--- Information given Enclosed Below ---

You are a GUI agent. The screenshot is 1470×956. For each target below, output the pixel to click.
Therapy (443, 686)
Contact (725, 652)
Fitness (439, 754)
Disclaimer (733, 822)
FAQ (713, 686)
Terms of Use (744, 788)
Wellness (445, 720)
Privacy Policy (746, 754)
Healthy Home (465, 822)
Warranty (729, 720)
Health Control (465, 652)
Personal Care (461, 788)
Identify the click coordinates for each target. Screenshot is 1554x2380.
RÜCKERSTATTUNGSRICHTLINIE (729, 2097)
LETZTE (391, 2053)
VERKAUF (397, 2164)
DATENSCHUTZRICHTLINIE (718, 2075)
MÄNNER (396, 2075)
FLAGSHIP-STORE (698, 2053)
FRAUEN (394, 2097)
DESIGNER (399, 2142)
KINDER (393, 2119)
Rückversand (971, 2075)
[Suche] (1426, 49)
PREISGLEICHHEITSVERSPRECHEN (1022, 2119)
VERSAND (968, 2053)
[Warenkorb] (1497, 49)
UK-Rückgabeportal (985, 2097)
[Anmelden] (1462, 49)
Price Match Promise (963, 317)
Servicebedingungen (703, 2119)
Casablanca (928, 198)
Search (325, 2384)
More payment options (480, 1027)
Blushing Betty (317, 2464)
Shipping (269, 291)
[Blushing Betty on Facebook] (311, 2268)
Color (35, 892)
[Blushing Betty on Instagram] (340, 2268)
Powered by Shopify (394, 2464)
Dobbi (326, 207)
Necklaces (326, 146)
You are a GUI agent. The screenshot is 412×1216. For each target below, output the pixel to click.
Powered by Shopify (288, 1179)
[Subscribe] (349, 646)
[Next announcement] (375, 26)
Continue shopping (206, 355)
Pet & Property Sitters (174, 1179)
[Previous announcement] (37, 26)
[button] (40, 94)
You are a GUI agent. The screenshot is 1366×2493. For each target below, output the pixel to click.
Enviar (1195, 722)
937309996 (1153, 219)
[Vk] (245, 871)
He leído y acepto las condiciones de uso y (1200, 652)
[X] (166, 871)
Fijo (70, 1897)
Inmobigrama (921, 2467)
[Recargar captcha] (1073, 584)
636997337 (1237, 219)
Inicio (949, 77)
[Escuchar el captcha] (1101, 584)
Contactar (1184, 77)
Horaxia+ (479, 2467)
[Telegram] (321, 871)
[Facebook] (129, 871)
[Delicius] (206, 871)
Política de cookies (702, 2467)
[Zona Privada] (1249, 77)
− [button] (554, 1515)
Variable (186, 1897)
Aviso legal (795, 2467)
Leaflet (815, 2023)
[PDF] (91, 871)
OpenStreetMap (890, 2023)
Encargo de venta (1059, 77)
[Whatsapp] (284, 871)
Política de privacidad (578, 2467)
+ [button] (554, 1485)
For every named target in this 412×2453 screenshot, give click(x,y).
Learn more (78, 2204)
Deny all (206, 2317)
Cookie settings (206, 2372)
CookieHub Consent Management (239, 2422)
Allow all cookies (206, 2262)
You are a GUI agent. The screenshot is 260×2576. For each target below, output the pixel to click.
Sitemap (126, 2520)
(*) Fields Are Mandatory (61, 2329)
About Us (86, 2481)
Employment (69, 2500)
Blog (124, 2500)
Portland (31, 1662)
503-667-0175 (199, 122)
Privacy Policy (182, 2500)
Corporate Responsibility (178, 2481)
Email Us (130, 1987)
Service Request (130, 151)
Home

--- End of Enclosed Information given ---

### Work request
Filter the data above by the word "cookies" and copy every line that matches.

### Solution to this exercise
Política de cookies (702, 2467)
Allow all cookies (206, 2262)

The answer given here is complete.